RECORDED INFORMATION |

####################

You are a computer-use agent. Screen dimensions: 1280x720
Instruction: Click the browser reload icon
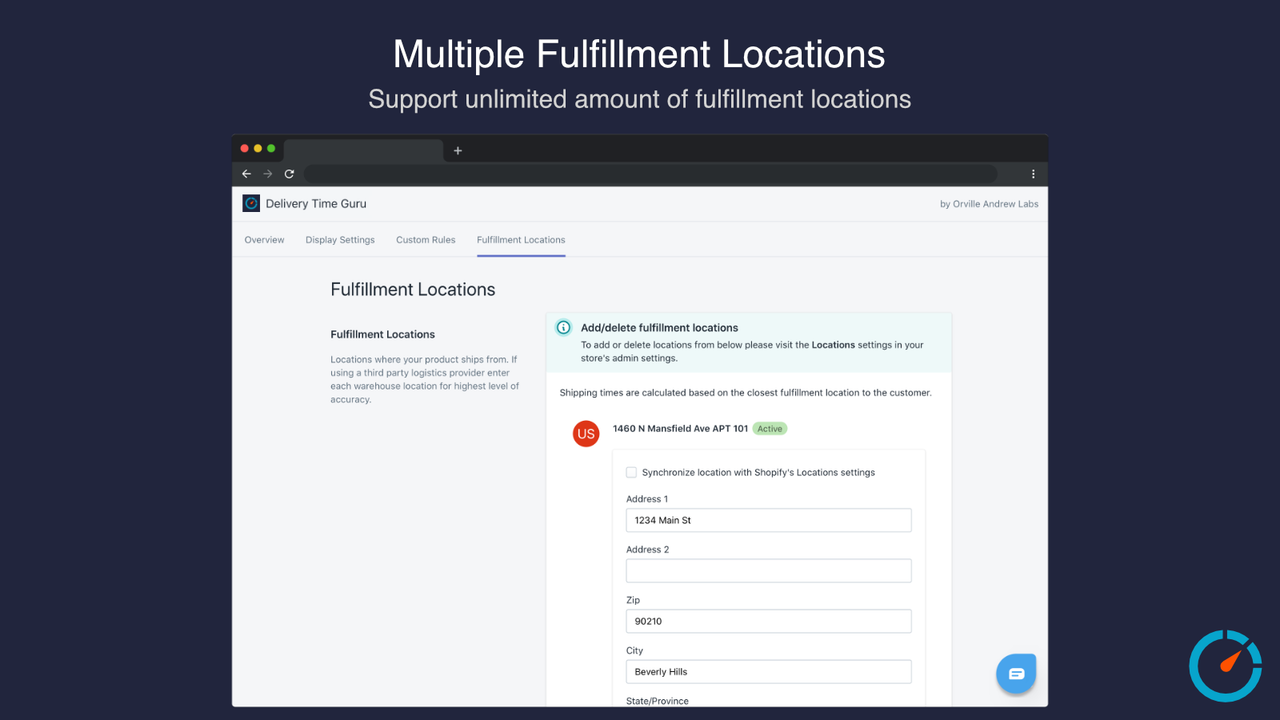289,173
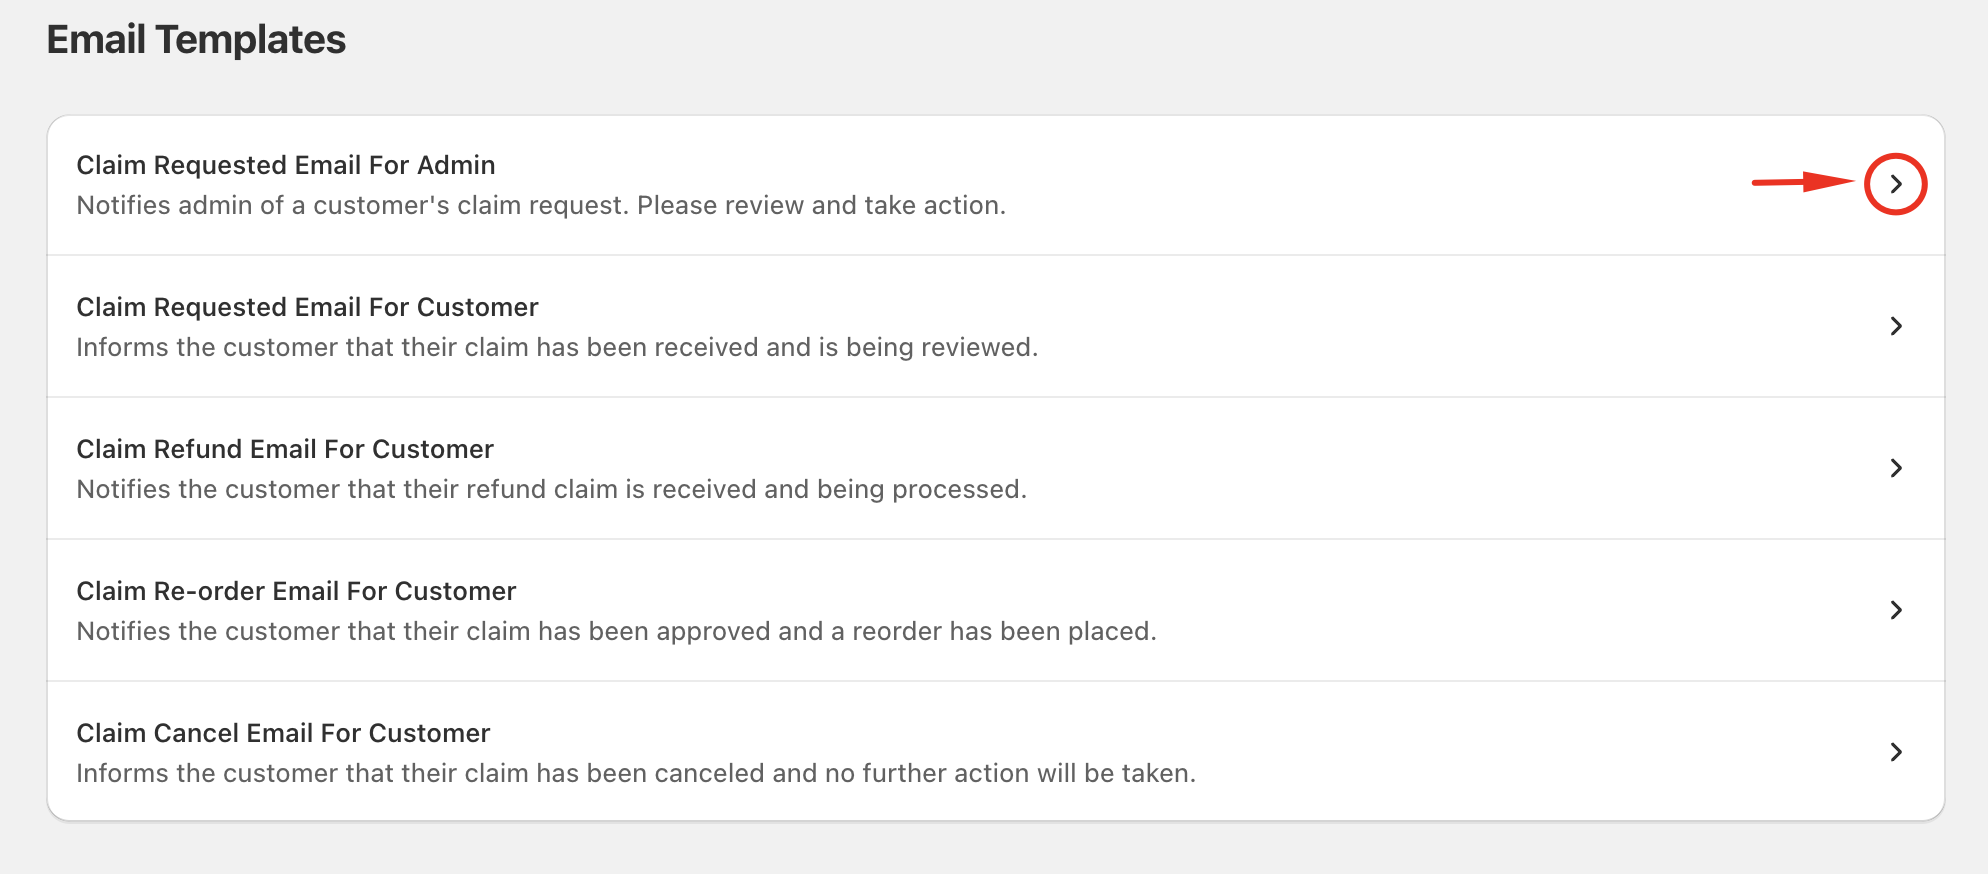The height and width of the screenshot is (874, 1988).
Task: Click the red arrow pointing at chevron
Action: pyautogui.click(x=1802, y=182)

####################

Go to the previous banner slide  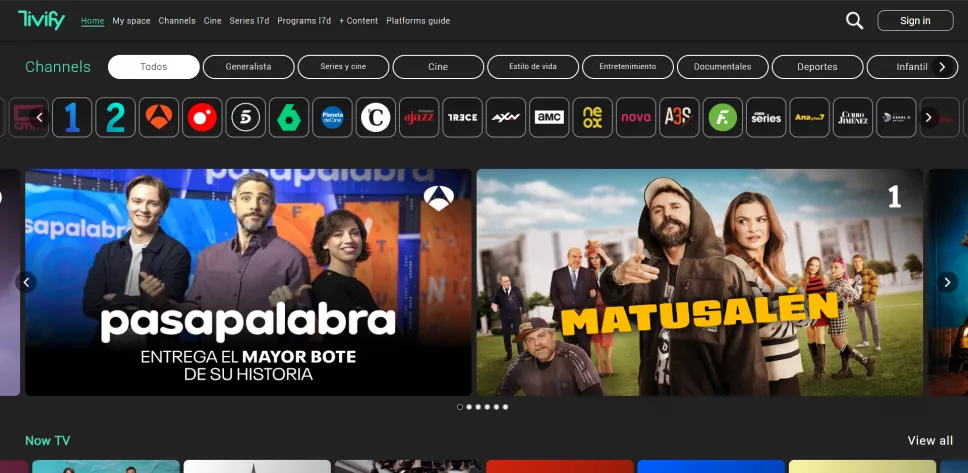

####################

REQUIREMENT | Can you render the lines from the one containing "You are a computer-use" through the one containing "Action: pyautogui.click(x=1802, y=182)" as a JSON list of strings, one string per line, with blank lines skipped and the pictures left out?

WORKED ANSWER |
[
  "You are a computer-use agent. Screen dimensions: 1280x720",
  "Instruction: Click the browser reload icon",
  "289,173",
  "The height and width of the screenshot is (874, 1988).",
  "Task: Click the red arrow pointing at chevron",
  "Action: pyautogui.click(x=1802, y=182)"
]